A permissible adverse inference, unlike the burden shifting addressed in
Sweet, merely allows “the inference that the evidence was lost because it was damaging
to the opposing party’s case.”48 The inference does not shift the burden of proof at trial49
but rather allows “[a] detrimental conclusion drawn by the fact-finder from a party’s
failure to produce evidence that is within the party’s control.”50 The inference may be
the subject of a jury instruction, or, as here, the nonspoliating party may be allowed to
argue for the inference in closing arguments.51
48
Osmulski v. Oldsmar Fine Wine, Inc., 93 So. 3d 389, 394 (Fla. Dist. App.
2012).
49
Golden Yachts, Inc. v. Hall, 920 So. 2d 777, 780 (Fla. Dist. App. 2006)
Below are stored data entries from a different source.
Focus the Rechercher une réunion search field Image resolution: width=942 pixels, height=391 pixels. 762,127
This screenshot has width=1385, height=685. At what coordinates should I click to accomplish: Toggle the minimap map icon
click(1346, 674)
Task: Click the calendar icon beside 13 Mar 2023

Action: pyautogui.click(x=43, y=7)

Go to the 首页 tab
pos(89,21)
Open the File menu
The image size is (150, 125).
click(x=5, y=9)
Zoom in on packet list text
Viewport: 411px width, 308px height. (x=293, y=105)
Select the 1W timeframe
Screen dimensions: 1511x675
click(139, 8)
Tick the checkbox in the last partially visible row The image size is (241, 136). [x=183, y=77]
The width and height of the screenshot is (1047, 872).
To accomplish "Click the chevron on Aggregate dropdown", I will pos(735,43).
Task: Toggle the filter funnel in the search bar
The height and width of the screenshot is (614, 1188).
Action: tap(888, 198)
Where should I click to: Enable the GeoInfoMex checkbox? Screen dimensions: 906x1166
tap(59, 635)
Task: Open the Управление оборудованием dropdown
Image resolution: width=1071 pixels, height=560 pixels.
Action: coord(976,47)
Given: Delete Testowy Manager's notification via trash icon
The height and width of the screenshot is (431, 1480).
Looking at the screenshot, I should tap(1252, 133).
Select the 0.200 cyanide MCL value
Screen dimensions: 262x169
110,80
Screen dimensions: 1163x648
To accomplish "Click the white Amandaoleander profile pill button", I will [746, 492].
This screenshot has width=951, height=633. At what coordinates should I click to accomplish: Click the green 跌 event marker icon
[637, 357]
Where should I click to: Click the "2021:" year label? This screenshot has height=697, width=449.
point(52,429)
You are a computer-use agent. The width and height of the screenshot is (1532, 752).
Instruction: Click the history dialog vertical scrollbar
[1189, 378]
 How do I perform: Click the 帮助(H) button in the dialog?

(citing Anesthesiology Critical Care & Pain Mgmt. Consultants v. Kretzer, 802 So. 2d
346, 351 (Fla. Dist. App. 2001)).
50
Inference, BLACK’S LAW DICTIONARY (10th ed. 2014).
51
See Mosaid Techs. Inc. v. Samsung Elecs. Co., 348 F. Supp. 2d 332, 339
(D.N.J. 2004) (approving and adopting a magistrate’s “proposed spoliation inference
jury instruction”); Osmulski, 93 So. 3d at 394 (allowing inference to be presented in
argument); Palmas Y Bambu, S.A. v. E. I. Dupont De Nemours & Co., 881 So. 2d 565,
581 (Fla. Dist. App. 2004) (“[T]he option of applying such an inference should have
been limited to the arguments of counsel.”); Martino v. Wal-Mart Stores, Inc., 835 So. 2d
1251, 1257 n.2 (Fla. Dist. App. 2003) (“[W]hile counsel is free to make arguments
concerning the adverse inference created by Wal-Mart’s failure to produce the shopping
cart and videotape, a jury instruction on this matter is not appropriate.”); Duquesne Light
Co. v. Woodland Hills Sch. Dist., 700 A.2d 1038, 1050 (Pa. Commw. 1997) (“[W]here
evidence has been destroyed, referral of the spoliation issue to a jury with accompanying
instructions [on permissible inference] is the proper and advisable course of action.”).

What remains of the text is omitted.